Models and Analogues in Biology

By Society for Experimental Biology | Go to book overview

MECHANICAL MODELS IN ZOOLOGY

BY R. H. J. BROWN

Department of Zoology, University of Cambridge


INTRODUCTION

This contribution will be confined to a consideration of the purely mechanical model, and will not include any mixed mechanical and electrical systems except in so far as it may be convenient to supply the energy to a working model in electrical or other forms. It is obvious that mechanical models in zoology are, in almost all cases, models of a locomotor system or of other moving parts of those animals which have definable skeletal elements; it is not so obvious that such systems do of necessity rely on certain well defined mechanical principles.


Mechanical principles

All mechanical devices can be broken down into two elementary systems --levers and wheels. Levers are subdivisible into three types: Levers of the first order, where the fulcrum lies between the power and the weight, as for example in a balance. Levers of the second order, where the weight is between the power and the fulcrum, as in an oar. Levers of the third order, where the power is applied between the fulcrum and the weight, e.g. a sewing-machine treadle or a fishing-rod. It may not be immediately obvious that a wheel and axle in some of its properties may be considered as a lever of the first order.
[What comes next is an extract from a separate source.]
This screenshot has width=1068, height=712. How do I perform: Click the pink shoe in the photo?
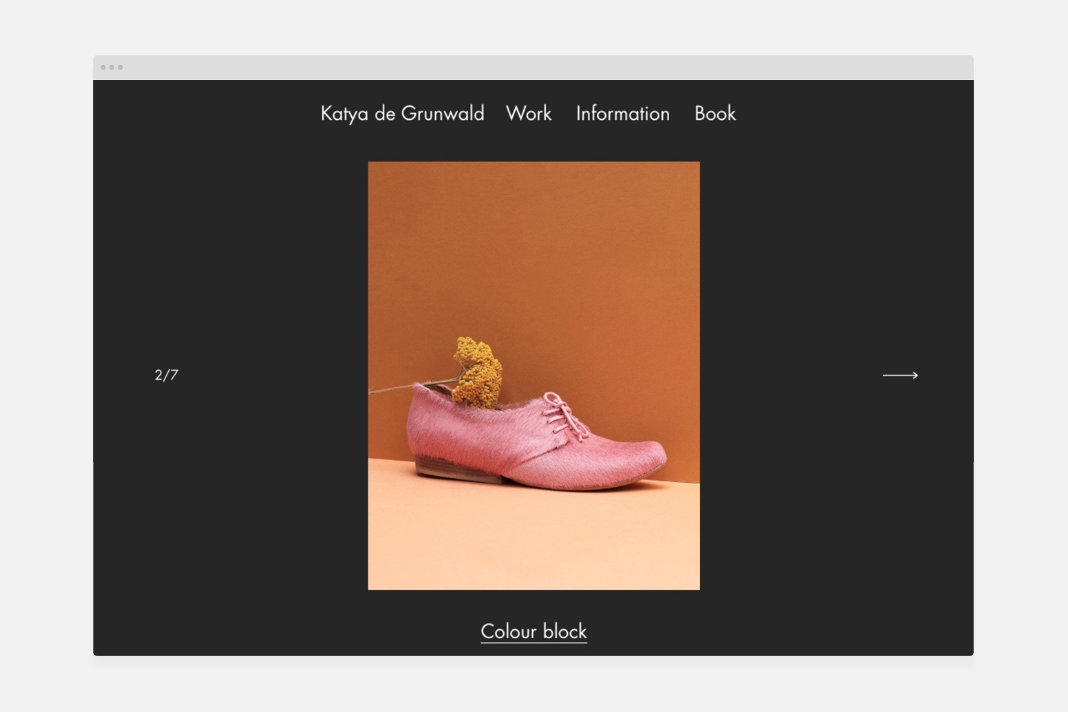point(536,441)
A pulley with a cord wrapped partially round it may be treated as a simple one-to-one lever, but, unlike the simple lever which has a limited angle of swing, the angle of the 'wheel lever' does not change and the movement of the power or weight is unlimited. The lever has two functions, it can alter the direction of application of a force, and it can, by having unequal arms, transform a given force into either a larger force moving through a smaller distance or a smaller force with greater displacement. The foregoing account has described what might be called ideal levers. A practical lever has other properties in addition; its fulcrum and the attachments of the power and weight may all be real pivots with friction. The lever itself cannot be the weightless rigid beam of the ideal system. Apart from these considerations of weight which may cause the actual ratio to differ from the geometrical ratio of the arms, the mass will be important when the lever is accelerated. For a given applied force there is a maximum angular acceleration of a real lever which is set by its own inertia, even when the load is negligible. There is a third factor--elasticity--which may be significant in a model. A practical lever is not rigid and when stressed its shape will change in most cases this distortion will not be appreciable, but it can be of great importance in an oscillating system.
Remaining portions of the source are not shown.